I promised in an earlier post that I would look again at Kevin Rafter’s recent report on Political Advertising: The Regulatory Position & the Public View (here), the research for which was funded under the Broadcasting Authority of Ireland’s Media Research Scheme.
In Ireland, political advertising is banned in the broadcast media, but there are no similar restrictions upon the non-broadcast media, such the press, billboards, and so on, though a system of party political broadcasts during election and referendum campaigns is intended to mitigate the harshness of the broadcast advertising ban.

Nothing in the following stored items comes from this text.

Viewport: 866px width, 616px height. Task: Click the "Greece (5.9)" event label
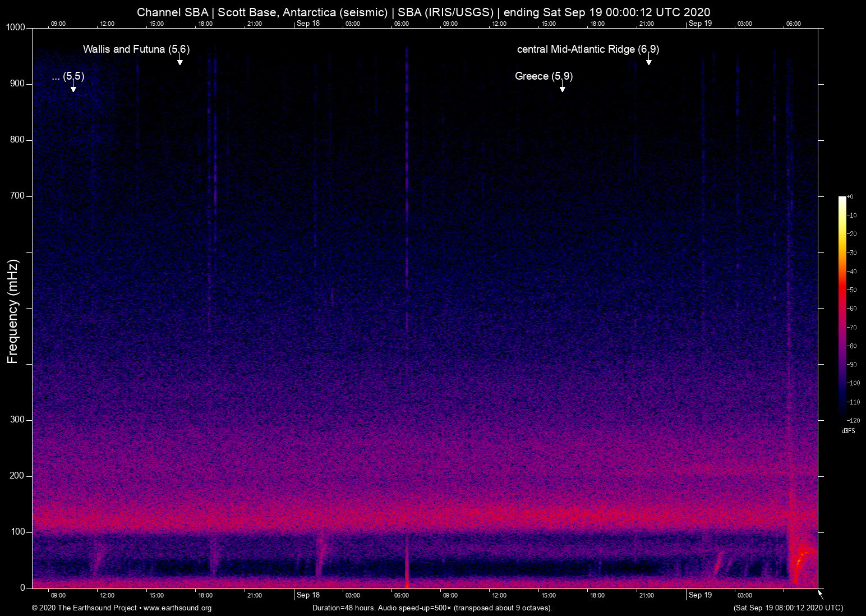(543, 76)
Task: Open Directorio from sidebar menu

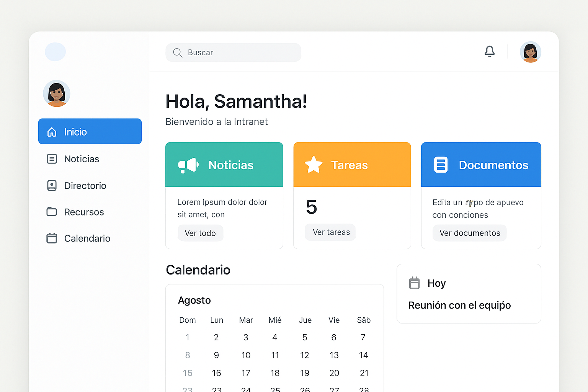Action: 85,186

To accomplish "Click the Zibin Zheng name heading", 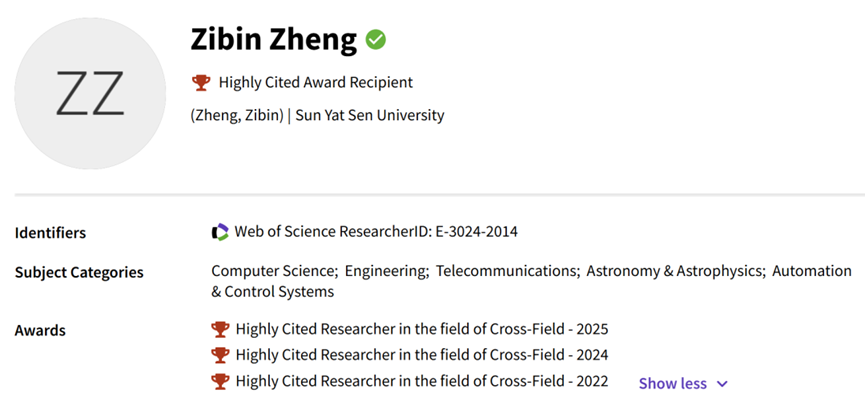I will [x=273, y=40].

This distinction between broadcast and print media is often justified by the particular power of the broadcast medium. However, a local ban takes little account of developments in broadcasting (cable, satellite and digital channels) and telecommunications (the internet, mobile devices), and radio and television have nothing like the reach and impact that they had even a generation ago.
The main justification for the broadcasting ban lies in the fear that signficant resources would unfairly distort the political marketplace in favour of larger parties and major candidates with deep pockets and against the interests of smaller parties and minor candidates lacking in similar resources. As Barrington J put it in the Supreme Court put it Murphy v IRTC  1 IR 26, the Oireachtas is entitled to consider that “in relation to matters of such sensitivity, rich men should not be able to buy access to the airwaves to the detriment of their poorer rivals”. However, this concern is easy to overstate: as a reason for a restriction upon speech, it may justify regulations – even strict regulations – controlling political advertising, but it hardly supports an outright ban. It is unsurprising therefore that twocases in the European Court of Human Rights and another in the High Court of Australia have struck down such bans as incompatible with freedom of expression.

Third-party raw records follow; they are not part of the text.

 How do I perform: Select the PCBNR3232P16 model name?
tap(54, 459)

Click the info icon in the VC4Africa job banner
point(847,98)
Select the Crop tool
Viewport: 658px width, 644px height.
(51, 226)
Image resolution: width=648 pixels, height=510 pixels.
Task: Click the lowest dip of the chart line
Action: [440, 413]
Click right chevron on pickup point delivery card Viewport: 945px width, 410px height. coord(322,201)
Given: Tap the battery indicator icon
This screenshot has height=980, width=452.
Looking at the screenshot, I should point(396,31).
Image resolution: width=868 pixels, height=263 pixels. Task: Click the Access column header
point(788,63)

This is the background to Rafter’s report. He looks at political advertising regimes in many other jurisdictions, spaning a spectrum from the UK (whose regime is similar to ours in Ireland), through various intermediate positions in other European coutries (in increasing order of liberalisation: France, Germany, the Baltic states, the Scandanvian states) to the US (where, for free speech reasons, there is no regulation of political advertising, and only partial tolerance of campaign finance regulation). This is summarized in an interesting table (on p13) locating Ireland in a list of 29 countries.
Rafter then examines some of the controversial applications of the ban, including the banning of an advertisments by – an anti-abortion campaign group (a ban which the High Court upheld), the publishers of the autobiography of a controversial politician, a group promoting an anti-war concert, a national agency pressing for legislative change to benefit consumers, and a charity campaigning against gender inequality in third world. He concludes that the “implementation of the legislative ban on political advertising in Ireland has resulted in a lack of equality in the treatment of different groups” (p17 – query: does this raise constitutional equality concerns?). Moreover, comparing these examples with cases in which similar bans have been struck down, he confidently asserts “an increasing body of European Court case law … points to a fundamental problem with the blanket ban on political advertising in the context of the right to freedom of expression in Article 10 of the European Convention on Human Rights” (pp20-21). For what it’s worth, I entirely agree.

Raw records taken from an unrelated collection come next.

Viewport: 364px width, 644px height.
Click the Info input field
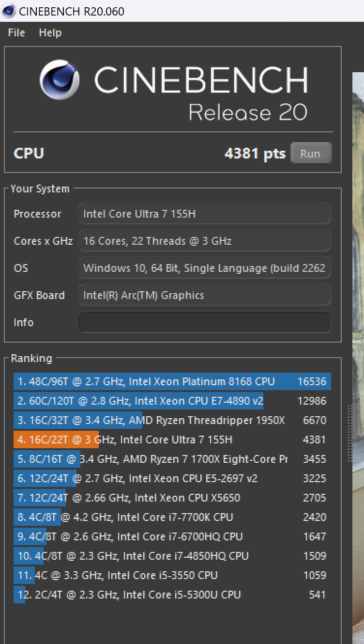click(205, 322)
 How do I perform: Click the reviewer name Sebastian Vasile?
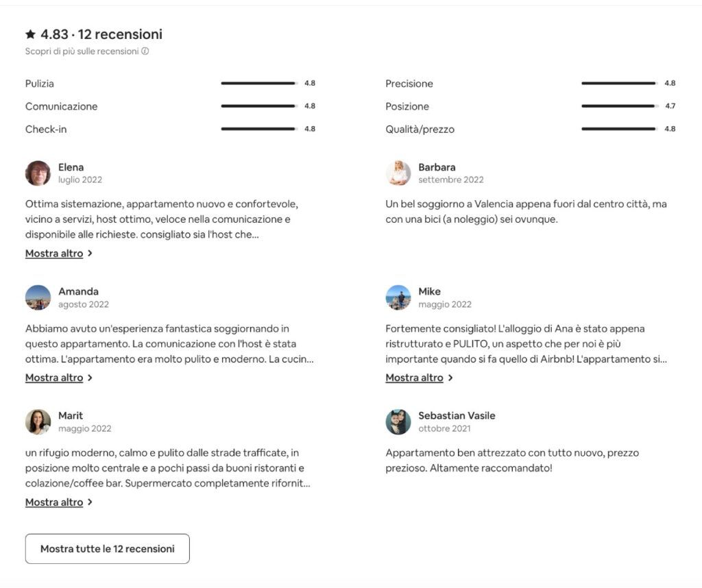457,415
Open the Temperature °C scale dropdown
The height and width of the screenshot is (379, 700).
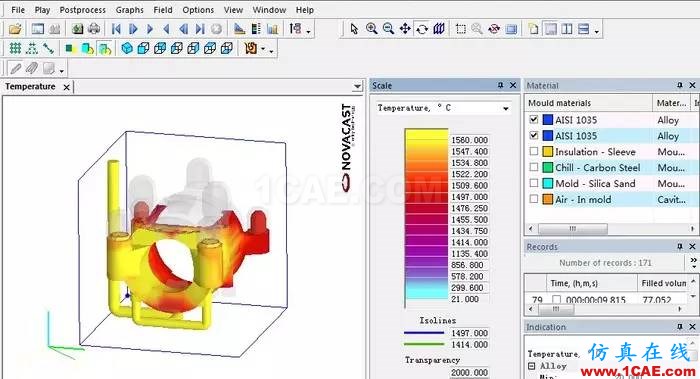click(x=506, y=108)
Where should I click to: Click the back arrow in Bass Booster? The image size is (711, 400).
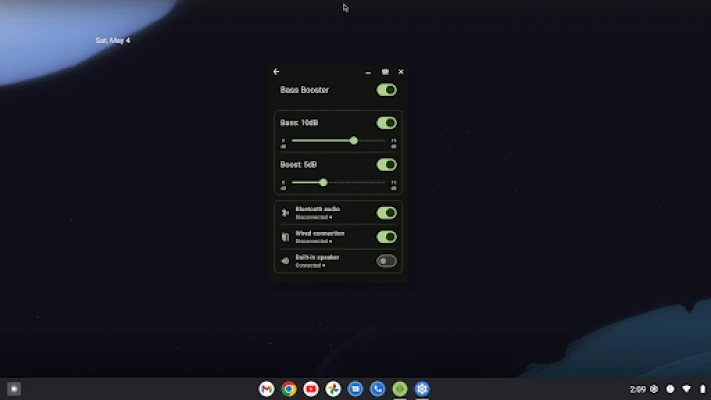click(276, 72)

As part of the research, Rafter commissioned an opinion poll on the issue, and the results are a very important aspect of the Report. Almost half of respondents opposed changing the current regime; but there was a significant difference in attitude across age categories with younger people more strongly in favour of liberalisation; and people are more open to change if limitations on spending or on the broadcast period accompany any liberalisation. On the other hand, forty percent believed the status quo is an infringement on the freedom of expression of organisations covered by the ban; and there was strong support for the idea that the rules governing party political broadcasts should be determined by an independent body. This is a far from monolithic response, and demonstrates that the current inflexible regime is out of touch with public opinion.
For all of these reasons, Rafter proposes significant changes to the ban on political advertising (as well as to the party political broadcast system). His recommendations include:
Political parties and other groups should be given greater freedom to publicise their policies and agendas on television and radio. This change should be implemented in the context of providing non- political parties with access to political advertising opportunities while expanding the Party Political Broadcast system for registered political parties.
Broadcast advertising by interest groups other than political parties should be permitted outside election and referendum campaigns subject to defined rules …
The public will need reassurance that the system ensures those with access to resources do not disprortionately benefit under a new regime.
This should be done immediately, if not sooner; but I’m not going to hold my breath that this will happen any time soon. And the first Irish paid-for political advertisement is looking more remote by the day.